As hospital departments across Ontario have been forced to close their doors and reduce hours in recent weeks, Premier Doug Ford said Wednesday that the province’s health care system is still meeting the needs of Ontarians.
“I want to be clear, Ontarians will continue to have access to the care they need when they need it,” Ford said in an announcement in Stratford, Ont.
According to the Ontario Nurses Association (ONA), about 25 Ontario hospitals were forced to downsize their facilities last long weekend due to staff shortages.
Ford said hospitals and emergency departments are now feeling “increased pressure” but also said surgeries are being performed at “almost 90% of pre-pandemic rates” and nine out of 10 people in emergency departments “can be cared for.” within healthy parameters.”
“We’re throwing everything we can at the health system,” Ford said, saying the province is working to add more internationally trained nurses, but already 760 have been added to the system.
SEE | Ford responds to criticism of the province’s health management:
It’s the first time in weeks that Ford has fielded questions amid an ongoing health care staffing crisis and contract negotiations with educators.
Health care worker burnout and illness, coupled with an influx of people seeking treatment previously delayed by the COVID-19 pandemic, have forced some hospitals to curtail services and temporarily close emergency departments.

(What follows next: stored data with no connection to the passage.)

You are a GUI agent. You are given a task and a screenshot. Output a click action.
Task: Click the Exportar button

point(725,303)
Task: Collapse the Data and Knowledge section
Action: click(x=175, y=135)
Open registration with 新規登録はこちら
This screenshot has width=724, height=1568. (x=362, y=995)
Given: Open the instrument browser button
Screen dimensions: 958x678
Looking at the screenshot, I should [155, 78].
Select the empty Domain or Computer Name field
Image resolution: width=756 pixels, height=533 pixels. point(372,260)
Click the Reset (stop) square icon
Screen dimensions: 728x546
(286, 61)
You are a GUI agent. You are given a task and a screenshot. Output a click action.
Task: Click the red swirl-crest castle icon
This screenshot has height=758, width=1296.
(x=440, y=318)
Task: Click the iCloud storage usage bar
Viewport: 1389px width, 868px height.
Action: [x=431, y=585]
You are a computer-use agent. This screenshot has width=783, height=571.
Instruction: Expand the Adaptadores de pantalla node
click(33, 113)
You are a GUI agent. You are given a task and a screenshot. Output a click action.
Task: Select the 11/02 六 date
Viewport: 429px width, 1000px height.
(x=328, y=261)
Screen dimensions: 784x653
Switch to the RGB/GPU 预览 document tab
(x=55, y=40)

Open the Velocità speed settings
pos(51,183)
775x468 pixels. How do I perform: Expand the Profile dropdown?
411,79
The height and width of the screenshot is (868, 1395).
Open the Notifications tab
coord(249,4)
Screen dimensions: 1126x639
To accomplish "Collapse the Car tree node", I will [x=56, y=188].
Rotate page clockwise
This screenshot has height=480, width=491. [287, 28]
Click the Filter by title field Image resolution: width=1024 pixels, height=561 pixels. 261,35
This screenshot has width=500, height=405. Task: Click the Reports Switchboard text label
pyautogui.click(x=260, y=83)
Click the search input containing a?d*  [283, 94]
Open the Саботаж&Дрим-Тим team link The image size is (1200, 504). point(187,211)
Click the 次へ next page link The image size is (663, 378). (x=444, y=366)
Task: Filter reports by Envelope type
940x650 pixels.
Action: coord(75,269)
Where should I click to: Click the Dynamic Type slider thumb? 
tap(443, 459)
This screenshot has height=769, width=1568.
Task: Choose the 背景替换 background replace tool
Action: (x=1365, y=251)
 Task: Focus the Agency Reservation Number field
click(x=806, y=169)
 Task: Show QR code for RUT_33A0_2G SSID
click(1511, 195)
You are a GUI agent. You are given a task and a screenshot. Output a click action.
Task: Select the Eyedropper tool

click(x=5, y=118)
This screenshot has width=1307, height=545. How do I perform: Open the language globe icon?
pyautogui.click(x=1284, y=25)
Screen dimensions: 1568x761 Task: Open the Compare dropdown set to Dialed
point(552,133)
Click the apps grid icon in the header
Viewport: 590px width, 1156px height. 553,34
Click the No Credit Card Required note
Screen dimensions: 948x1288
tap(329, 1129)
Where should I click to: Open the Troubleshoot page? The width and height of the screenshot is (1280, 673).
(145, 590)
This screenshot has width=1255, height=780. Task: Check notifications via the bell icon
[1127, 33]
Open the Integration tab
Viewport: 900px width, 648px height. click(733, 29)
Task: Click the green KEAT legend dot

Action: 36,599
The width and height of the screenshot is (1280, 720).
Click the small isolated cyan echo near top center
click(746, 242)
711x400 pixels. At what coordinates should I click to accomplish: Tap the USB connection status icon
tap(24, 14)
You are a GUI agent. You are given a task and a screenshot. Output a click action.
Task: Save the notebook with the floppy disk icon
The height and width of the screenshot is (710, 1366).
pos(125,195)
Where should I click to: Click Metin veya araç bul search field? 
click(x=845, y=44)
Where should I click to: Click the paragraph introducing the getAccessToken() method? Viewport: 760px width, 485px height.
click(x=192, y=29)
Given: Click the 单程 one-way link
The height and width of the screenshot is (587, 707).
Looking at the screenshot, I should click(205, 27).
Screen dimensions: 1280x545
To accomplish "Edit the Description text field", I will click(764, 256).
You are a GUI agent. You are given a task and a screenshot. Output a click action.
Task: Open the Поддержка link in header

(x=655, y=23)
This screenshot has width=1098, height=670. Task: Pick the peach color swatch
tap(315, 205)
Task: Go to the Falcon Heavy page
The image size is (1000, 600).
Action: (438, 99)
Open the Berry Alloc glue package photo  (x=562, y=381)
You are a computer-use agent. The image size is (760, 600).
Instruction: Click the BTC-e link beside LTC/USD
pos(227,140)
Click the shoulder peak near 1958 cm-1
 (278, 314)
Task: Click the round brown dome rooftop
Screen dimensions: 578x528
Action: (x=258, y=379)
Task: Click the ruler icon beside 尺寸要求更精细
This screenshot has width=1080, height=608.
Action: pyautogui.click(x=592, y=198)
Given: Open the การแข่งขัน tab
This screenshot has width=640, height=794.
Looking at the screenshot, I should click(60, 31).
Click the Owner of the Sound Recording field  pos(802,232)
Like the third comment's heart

Opposition MPPs say the government is not acting
At a news conference Tuesday morning, Ontario Liberal MPPs John Fraser and Dr. Adil Shamji said Health Minister Sylvia Jones and the Prime Minister as the health sector faces unprecedented pressure.
“Ontario’s nurses, doctors and health professionals have been warning the Ford government for months about the crisis we are currently experiencing in our hospitals,” Fraser said.
“It’s a very serious situation, it’s very serious. The problem is that we don’t have enough people to provide the care that people need. Nurses are leaving the profession at twice the rate of normal and it’s not slowing down.”
At a press conference Wednesday, Ford said other provinces are feeling the pressure and renewed calls for increased federal government funding — although an April report by Ontario’s Financial Reporting Bureau on budget results for the first year of the pandemic found the province’s total per capita spending was the lowest in Canada in 2020, with health spending the lowest.
“This is not a problem unique to Ontario,” Ford said.
No commitment was made to repeal Bill 124
Nursing groups, hospital leaders and other health workers and advocates have said burnout after more than two years on the front lines of COVID-19 without proper compensation has caused people to leave the profession in droves.
Many nurses point to Bill 124 as a major source of concern, saying the legislation, which limited public sector pay raises to one percent a year for three years, has devalued their work.
Ford noted that the provision would expire and would not apply to their next contract negotiations, but stopped short of saying he would rescind it, adding that the government had offered the nurses a $5,000 bonus.
Asked Wednesday if he would commit to paying them more, Ford said the bonus was a “thank you” and that no one thinks more highly of the world of nurses and other health care workers than he does.